Selling the Democratic platform to Catholics, Ritter said, is not just about hot-button issues like abortion.
“You can’t isolate it, you can’t focus on one thing,” he said.
However, as a pro-life Democrat, Ritter said he finds himself in a difficult position regarding his “Catholic faith and political dilemmas.”
“It’s a high-wire act to navigate,” he said, and Catholic politicians have struggled with “tortured logic” on some issues.
Other issues, however, are more straightforward, he said.
Catholic ideology, Ritter said, teaches stewardship of the environment.
Ritter is one of the panelists in Wednesday’s Notre Dame Forum on Sustainability. As governor, he passed 20 pieces of clean energy legislation and doubled his state’s renewable energy standard.
“Our relationship to the earth and being part of a created world,” he said, influenced these policies. “Climate change really is a moral dilemma.”

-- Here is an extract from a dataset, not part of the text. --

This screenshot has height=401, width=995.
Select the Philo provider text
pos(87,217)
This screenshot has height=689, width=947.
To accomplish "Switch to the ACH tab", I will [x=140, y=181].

Ritter recently took a trip to the Arctic, where he “saw the science” and the physical evidence of climate change, the effects of which will be felt most by the poor, he said, especially those who live in coastal areas.
Ritter used his experience in Africa to discuss how to wrestle with another Catholic teaching in politics -social justice.

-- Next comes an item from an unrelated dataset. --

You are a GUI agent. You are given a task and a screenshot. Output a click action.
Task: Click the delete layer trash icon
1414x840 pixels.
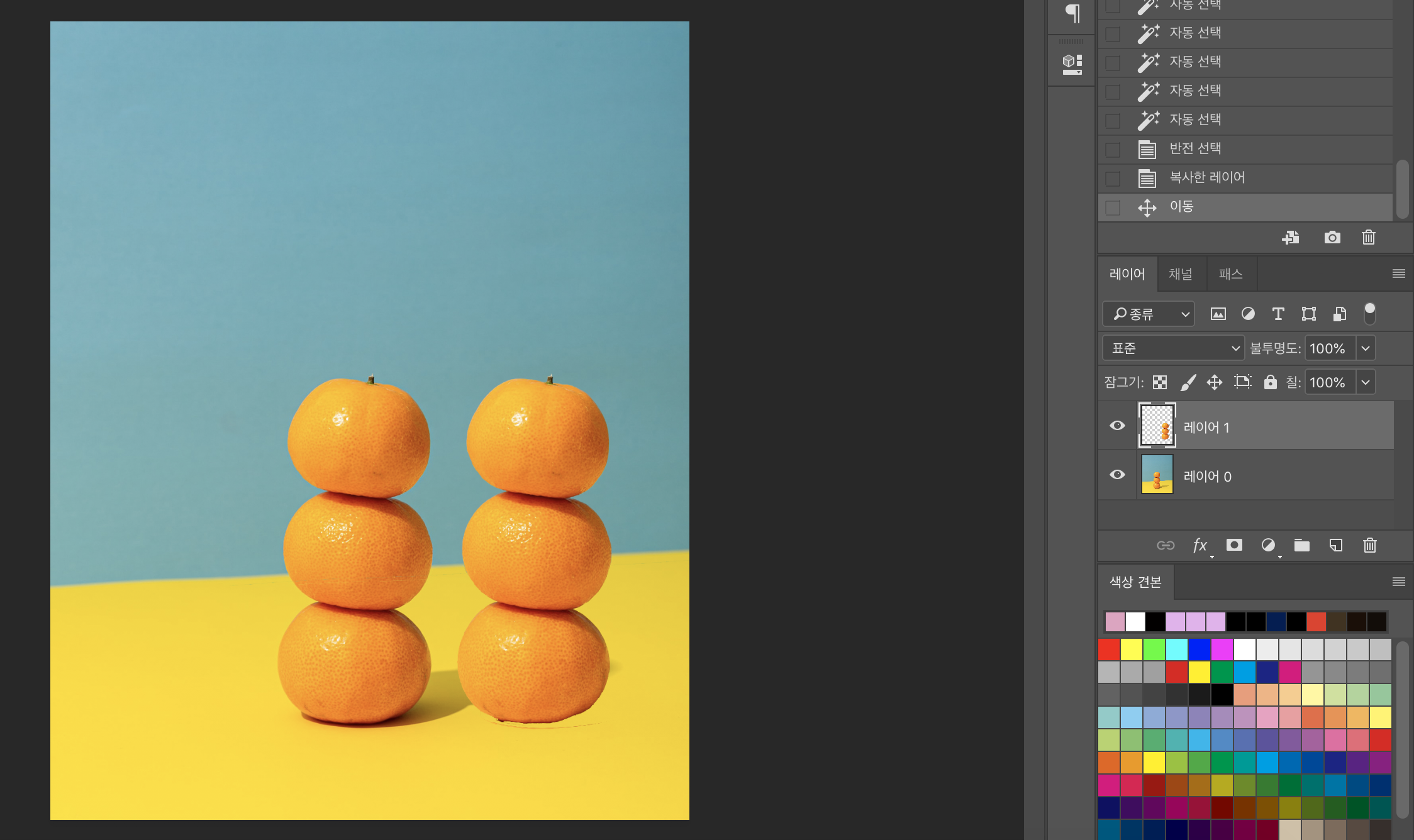pos(1369,545)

“We, as a country, have a moral imperative to help other people in the world,” he said.
He said he believes people experience callings, and something that has always been important to him is “having some quiet in your life to hear the calling.”
He and his wife together felt a strong pull to go to Africa as Catholic missionaries with their young son over a decade ago with the Missionary Oblates of Mary Immaculate for three years.
While working in a nutrition education program, Ritter saw first hand the devastation of the AIDS epidemic ravaging Sub-Saharan Africa. He and his wife began teaching AIDS prevention, including the use of condoms, “even though it was against Church doctrine,” he said.
“Finding out how to navigate those issues, as a Catholic, is hard,” Ritter said.
There is a difference between rhetoric and “making a meaningful difference,” on the social justice front, he said, when the discussion turned to immigration.
“Catholic social justice teaching should teach us to have a soft heart for the people,” he said.
The importance of social justice cannot be emphasized on a purely domestic or purely international level, Ritter said. “It’s not one versus the other. We must act globally as a country.”
Ritter took time to speak individually with most of the students in attendance after the one-hour discussion.